= DESCRIPTION OF THE TASK =
Reproduce the data exactly; no word may be added or dropped.

--- EXERCISE DATA Enclosed Below ---

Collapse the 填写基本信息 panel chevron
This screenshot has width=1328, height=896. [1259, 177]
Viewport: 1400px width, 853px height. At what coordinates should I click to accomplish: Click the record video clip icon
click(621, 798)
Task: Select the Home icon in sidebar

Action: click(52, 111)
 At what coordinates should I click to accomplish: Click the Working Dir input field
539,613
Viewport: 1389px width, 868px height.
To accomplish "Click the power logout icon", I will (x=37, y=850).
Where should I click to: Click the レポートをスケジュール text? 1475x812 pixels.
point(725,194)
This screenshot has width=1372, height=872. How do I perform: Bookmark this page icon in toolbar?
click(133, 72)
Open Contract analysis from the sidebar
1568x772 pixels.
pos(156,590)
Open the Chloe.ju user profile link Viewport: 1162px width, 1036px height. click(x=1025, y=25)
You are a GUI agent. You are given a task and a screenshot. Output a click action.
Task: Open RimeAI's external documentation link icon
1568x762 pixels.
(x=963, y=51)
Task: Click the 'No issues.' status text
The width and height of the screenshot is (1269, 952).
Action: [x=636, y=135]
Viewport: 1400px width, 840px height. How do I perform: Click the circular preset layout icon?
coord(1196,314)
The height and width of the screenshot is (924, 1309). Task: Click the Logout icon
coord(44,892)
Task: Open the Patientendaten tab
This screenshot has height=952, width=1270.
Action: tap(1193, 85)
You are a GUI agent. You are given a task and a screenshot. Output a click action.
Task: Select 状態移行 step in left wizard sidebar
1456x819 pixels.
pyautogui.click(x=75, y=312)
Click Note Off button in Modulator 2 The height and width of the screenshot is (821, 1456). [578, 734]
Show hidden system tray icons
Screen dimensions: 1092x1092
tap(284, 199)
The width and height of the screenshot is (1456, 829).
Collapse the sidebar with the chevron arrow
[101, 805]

--- End of Enclosed EXERCISE DATA ---

= YOUR RESPONSE =
Collapse the 填写基本信息 panel chevron
This screenshot has width=1328, height=896. [1259, 177]
Viewport: 1400px width, 853px height. At what coordinates should I click to accomplish: Click the record video clip icon
click(621, 798)
Task: Select the Home icon in sidebar

Action: click(52, 111)
 At what coordinates should I click to accomplish: Click the Working Dir input field
539,613
Viewport: 1389px width, 868px height.
To accomplish "Click the power logout icon", I will (x=37, y=850).
Where should I click to: Click the レポートをスケジュール text? 1475x812 pixels.
point(725,194)
This screenshot has width=1372, height=872. How do I perform: Bookmark this page icon in toolbar?
click(133, 72)
Open Contract analysis from the sidebar
1568x772 pixels.
pos(156,590)
Open the Chloe.ju user profile link Viewport: 1162px width, 1036px height. click(x=1025, y=25)
You are a GUI agent. You are given a task and a screenshot. Output a click action.
Task: Open RimeAI's external documentation link icon
1568x762 pixels.
(x=963, y=51)
Task: Click the 'No issues.' status text
The width and height of the screenshot is (1269, 952).
Action: [x=636, y=135]
Viewport: 1400px width, 840px height. How do I perform: Click the circular preset layout icon?
coord(1196,314)
The height and width of the screenshot is (924, 1309). Task: Click the Logout icon
coord(44,892)
Task: Open the Patientendaten tab
This screenshot has height=952, width=1270.
Action: tap(1193, 85)
You are a GUI agent. You are given a task and a screenshot. Output a click action.
Task: Select 状態移行 step in left wizard sidebar
1456x819 pixels.
pyautogui.click(x=75, y=312)
Click Note Off button in Modulator 2 The height and width of the screenshot is (821, 1456). [578, 734]
Show hidden system tray icons
Screen dimensions: 1092x1092
tap(284, 199)
The width and height of the screenshot is (1456, 829).
Collapse the sidebar with the chevron arrow
[101, 805]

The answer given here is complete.